## TensorFlow 2.0 설치
[런타임] -> [런타임 유형변경]에서 하드웨어 가속기를 꼭 GPU로 설정!

In [0]:
!pip install tensorflow-gpu==2.0.0-rc1

# RNN Basics

RNN의 API의 사용법과, input shape, output shape 등의 기본적인 것들에 대해서 알아봅니다.

In [0]:
## library import
import tensorflow as tf
from tensorflow import keras
from tensorflow.keras import layers
import numpy as np
import matplotlib.pyplot as plt
import os

print(tf.__version__)
print(keras.__version__)

## Preparing Dataset

In [0]:
# One hot encoding for each char in 'hello'
h = [1, 0, 0, 0]
e = [0, 1, 0, 0]
l = [0, 0, 1, 0]
o = [0, 0, 0, 1]

![image](https://cloud.githubusercontent.com/assets/901975/23348727/cc981856-fce7-11e6-83ea-4b187473466b.png)

In [0]:
x_data = np.array([[h]], dtype=np.float32)

hidden_size = 2

rnn = layers.SimpleRNN(units=hidden_size, return_sequences=True,
                       return_state=True) # layers.SimpleRNNCell + layers.RNN

outputs, states = rnn(x_data)

print('x_data: {}, shape: {}'.format(x_data, x_data.shape))
print('outputs: {}, shape: {}'.format(outputs, outputs.shape))
print('states: {}, shape: {}'.format(states, states.shape))

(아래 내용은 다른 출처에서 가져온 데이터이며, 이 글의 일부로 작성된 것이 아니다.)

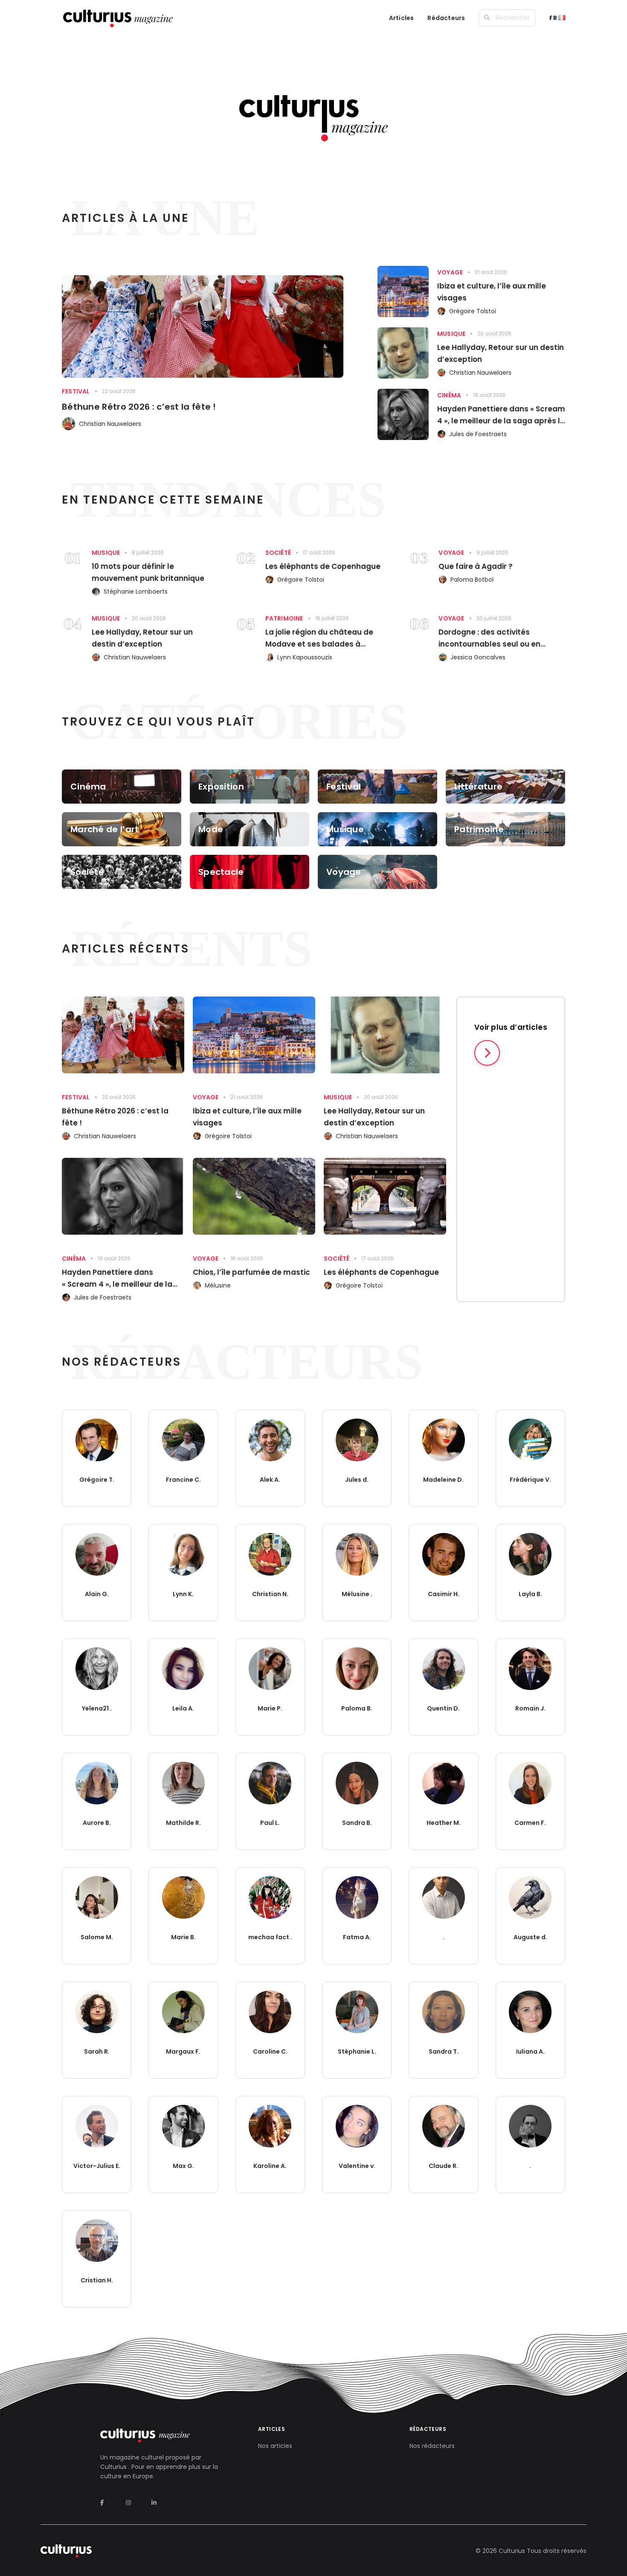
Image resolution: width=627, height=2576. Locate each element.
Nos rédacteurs (432, 2446)
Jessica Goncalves (477, 657)
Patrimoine (284, 618)
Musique (451, 333)
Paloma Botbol (471, 579)
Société (278, 552)
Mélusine (218, 1285)
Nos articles (275, 2446)
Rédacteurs (446, 18)
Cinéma (449, 395)
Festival (76, 391)
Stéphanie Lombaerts (136, 591)
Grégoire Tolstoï (472, 311)
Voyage (450, 272)
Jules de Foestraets (478, 434)
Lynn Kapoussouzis (304, 657)
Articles (401, 18)
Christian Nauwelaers (110, 424)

## Unfolding to n sequences

![image](https://cloud.githubusercontent.com/assets/901975/23383634/649efd0a-fd82-11e6-925d-8041242743b0.png)

In [0]:
# One cell RNN input_dim (4) -> output_dim (2). sequence: 5
x_data = np.array([[h, e, l, l, o]], dtype=np.float32)

hidden_size = 2
rnn = layers.SimpleRNN(units=2, return_sequences=True, return_state=True)    
outputs, states = rnn(x_data)

print('x_data: {}, shape: {} \n'.format(x_data, x_data.shape))
print('outputs: {}, shape: {} \n'.format(outputs, outputs.shape))
print('states: {}, shape: {}'.format(states, states.shape))

## Batching input

![image](https://cloud.githubusercontent.com/assets/901975/23383681/9943a9fc-fd82-11e6-8121-bd187994e249.png)

In [0]:
# One cell RNN input_dim (4) -> output_dim (2). sequence: 5, batch 3
# 3 batches 'hello', 'eolll', 'lleel'
x_data = np.array([[h, e, l, l, o],
                   [e, o, l, l, l],
                   [l, l, e, e, l]], dtype=np.float32)

hidden_size = 2
rnn = layers.SimpleRNN(units=2, return_sequences=True, return_state=True)    
outputs, states = rnn(x_data)

print('x_data: {}, shape: {} \n'.format(x_data, x_data.shape))
print('outputs: {}, shape: {} \n'.format(outputs, outputs.shape))
print('states: {}, shape: {}'.format(states, states.shape))

## No return sequences

In [0]:
rnn = layers.SimpleRNN(units=2, return_sequences=False, return_state=True)    
outputs, states = rnn(x_data)

print('x_data: {}, shape: {} \n'.format(x_data, x_data.shape))
print('outputs: {}, shape: {} \n'.format(outputs, outputs.shape))
print('states: {}, shape: {}'.format(states, states.shape))

## No return state

In [0]:
rnn = layers.SimpleRNN(units=2, return_sequences=False, return_state=False)    
outputs = rnn(x_data)

print('x_data: {}, shape: {} \n'.format(x_data, x_data.shape))
print('outputs: {}, shape: {} \n'.format(outputs, outputs.shape))

## GRU

In [0]:
rnn = layers.GRU(units=2, return_sequences=False, return_state=True)    
outputs, states = rnn(x_data)

print('x_data: {}, shape: {} \n'.format(x_data, x_data.shape))
print('outputs: {}, shape: {} \n'.format(outputs, outputs.shape))
print('states: {}, shape: {}'.format(states, states.shape))

## LSTM

In [0]:
rnn = layers.LSTM(units=2, return_sequences=False, return_state=True)    
outputs, h_states, c_states = rnn(x_data)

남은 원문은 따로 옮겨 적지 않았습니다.